Mais de 115 mil mortos e 2 milhões de refugiados são o saldo da guerra civil que acontece na Síria, desde o início de 2011. Uma guerra que começou como uma rebelião pacífica na cidade de Daraa, liderada pelos sunitas com apoio da população geral, que exigiam mais democracia, inspirados pela Primavera Árabe no Egito e na Tunísia. No entanto, foi só em agosto deste ano que os acontecimentos na Síria tomaram uma forte repercussão mundial, depois da ameaça de uma possível intervenção dos EUA e seus aliados, que resultou em um acordo entre Washington e Moscou.

Os rebeldes querem a queda de Bashar al-Assad, que assumiu a presidência após a morte de seu pai, Hafez al-Assad, em 2000, dando continuidade ao seu poderio iniciado em 1971. No início, as manifestações não foram bem recebidas pelo governo. Há relatos que crianças foram presas e torturadas após picharem uma frase típica da Primavera Árabe, pedindo a queda do regime. Foi após esse fato que as reivindicações pacíficas se tornaram na guerra que desestabilizou e destruiu a infraestrutura do país, além de ser a mais longa da Primavera Árabe. 

No dia 21 de agosto a suspeita do uso de armas químicas contra a oposição Síria foi o estopim para que Obama anunciasse uma intervenção militar no território Sírio, com o apoio da Grã-Bretanha e França. De acordo com os EUA, mais de 1000 pessoas morreram, de militares à crianças. A suspeita do uso de gases letais foi confirmada pelo ONU em setembro, mas quem os utilizou ainda é incerto. No entanto, o governo americano afirma que o uso partiu do regime Assad, na tentativa de conter os rebeldes. Foi com um discurso moral que "Obama e o secretário de Estado, John Kerry, têm dito que o mundo não pode ficar parado assistindo tamanho sofrimento", como disse o jornalista Mark Mardell da BBC.

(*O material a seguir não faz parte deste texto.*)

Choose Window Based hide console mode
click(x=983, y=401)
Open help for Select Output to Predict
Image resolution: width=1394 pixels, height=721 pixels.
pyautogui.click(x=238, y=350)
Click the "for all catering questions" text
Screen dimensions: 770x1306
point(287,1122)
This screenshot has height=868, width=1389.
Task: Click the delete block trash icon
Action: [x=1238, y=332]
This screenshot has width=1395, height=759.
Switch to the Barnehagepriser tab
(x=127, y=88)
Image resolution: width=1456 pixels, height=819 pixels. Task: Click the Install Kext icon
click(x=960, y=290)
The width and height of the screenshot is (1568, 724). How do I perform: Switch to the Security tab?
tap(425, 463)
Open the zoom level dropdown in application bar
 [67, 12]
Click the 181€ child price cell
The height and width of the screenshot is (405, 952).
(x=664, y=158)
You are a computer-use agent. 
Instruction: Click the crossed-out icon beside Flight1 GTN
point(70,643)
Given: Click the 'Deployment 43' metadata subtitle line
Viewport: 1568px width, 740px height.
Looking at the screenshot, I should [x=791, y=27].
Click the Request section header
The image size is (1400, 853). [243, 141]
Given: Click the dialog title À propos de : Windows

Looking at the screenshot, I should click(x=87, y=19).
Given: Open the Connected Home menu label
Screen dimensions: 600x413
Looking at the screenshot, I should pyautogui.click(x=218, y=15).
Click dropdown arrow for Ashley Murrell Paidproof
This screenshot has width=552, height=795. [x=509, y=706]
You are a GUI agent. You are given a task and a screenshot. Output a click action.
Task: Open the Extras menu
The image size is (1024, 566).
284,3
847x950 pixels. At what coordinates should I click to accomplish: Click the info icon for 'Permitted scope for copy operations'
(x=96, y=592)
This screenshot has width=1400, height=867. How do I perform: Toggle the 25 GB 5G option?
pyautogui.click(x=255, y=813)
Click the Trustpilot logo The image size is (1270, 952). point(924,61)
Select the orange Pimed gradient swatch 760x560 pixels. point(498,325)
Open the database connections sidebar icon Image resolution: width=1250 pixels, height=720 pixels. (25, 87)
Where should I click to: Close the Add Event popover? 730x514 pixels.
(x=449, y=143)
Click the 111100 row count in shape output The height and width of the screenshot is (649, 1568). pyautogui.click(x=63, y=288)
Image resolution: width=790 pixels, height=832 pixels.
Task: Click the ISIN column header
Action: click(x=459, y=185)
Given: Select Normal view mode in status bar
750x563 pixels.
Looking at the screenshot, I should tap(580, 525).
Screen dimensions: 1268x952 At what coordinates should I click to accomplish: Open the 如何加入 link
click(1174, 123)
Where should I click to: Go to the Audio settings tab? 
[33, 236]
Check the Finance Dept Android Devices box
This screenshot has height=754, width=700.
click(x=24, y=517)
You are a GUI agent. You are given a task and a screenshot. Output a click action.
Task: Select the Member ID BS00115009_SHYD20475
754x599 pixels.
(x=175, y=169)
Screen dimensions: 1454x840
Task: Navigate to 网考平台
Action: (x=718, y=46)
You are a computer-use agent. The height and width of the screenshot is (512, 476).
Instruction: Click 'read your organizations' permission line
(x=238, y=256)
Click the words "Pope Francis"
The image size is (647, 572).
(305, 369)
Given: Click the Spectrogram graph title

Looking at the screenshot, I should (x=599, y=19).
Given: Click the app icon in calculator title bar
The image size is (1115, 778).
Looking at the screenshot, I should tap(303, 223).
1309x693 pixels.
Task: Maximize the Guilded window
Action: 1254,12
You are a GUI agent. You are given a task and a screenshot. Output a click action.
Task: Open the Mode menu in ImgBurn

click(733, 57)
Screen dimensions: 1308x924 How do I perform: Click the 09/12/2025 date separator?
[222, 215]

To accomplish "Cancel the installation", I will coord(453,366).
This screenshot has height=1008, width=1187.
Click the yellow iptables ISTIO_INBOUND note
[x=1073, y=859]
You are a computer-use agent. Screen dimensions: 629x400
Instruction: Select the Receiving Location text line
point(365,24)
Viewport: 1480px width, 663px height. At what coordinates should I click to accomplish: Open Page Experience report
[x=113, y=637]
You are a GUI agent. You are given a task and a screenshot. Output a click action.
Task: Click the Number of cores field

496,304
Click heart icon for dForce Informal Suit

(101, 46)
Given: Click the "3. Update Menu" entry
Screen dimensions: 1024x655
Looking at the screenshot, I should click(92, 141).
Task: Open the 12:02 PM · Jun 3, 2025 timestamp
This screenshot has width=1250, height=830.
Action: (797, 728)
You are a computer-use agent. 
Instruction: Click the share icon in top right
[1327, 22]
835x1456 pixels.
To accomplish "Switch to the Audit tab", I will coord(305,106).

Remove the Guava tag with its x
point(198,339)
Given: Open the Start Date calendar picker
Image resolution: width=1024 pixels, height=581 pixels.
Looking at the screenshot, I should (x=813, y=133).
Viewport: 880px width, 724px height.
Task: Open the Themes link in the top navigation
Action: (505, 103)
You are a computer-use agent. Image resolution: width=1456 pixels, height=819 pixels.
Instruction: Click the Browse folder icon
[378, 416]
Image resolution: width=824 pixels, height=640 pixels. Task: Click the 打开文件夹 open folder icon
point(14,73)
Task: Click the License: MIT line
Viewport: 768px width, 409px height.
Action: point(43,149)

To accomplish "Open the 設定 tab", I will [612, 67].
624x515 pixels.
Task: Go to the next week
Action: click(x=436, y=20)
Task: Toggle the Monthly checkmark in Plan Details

Esse discurso moral dos EUA, que tentam impor seus valores ao resto do mundo, levantou outra discussão e rejeição. Como pode um país que já utilizou armas químicas e biológicas, tendo como um dos seus aliados a Arábia Saudita (um dos maiores violadores dos direitos humanos do mundo) utilizar de um discurso moral contra a Síria? É o que discute Vicenç Navarro, sociólogo espanhol. Segundo ele, o verdadeiro interesse americano é recuperar a hegemonia política que seu governo e seus aliados europeus estão perdendo. 

Navarro coloca em pauta a crise do Estado do Bem-estar Social dos EUA e da União Europeia, que tem causado instabilidade nestes países. Por conta dela, a população não deu o apoio que o governo esperava para essa intervenção militar. Estimasse que os EUA gastariam 1 bilhão de dólares atacando a Síria, ao mesmo tempo que cortou gastos do programa Food Stamps, que assiste 20 milhões de crianças.

A preocupação então não é moral, uma vez que programas de bem-estar social estão sendo declinados nos EUA. A intervenção aconteceria por causa da aliança Síria-Irã, apoiada pela Rússia, já que Assad estava recuperando a liderança do país, vencendo a luta contra os rebeldes. Vicenç Navarro disse que o incidente das armas químicas foi como uma desculpa para atacar este governo. “Esse é o objetivo da intervenção: tentar recuperar a hegemonia que o governo federal dos EUA (e da Europa) está perdendo, tanto no exterior como no interior”, afirmou.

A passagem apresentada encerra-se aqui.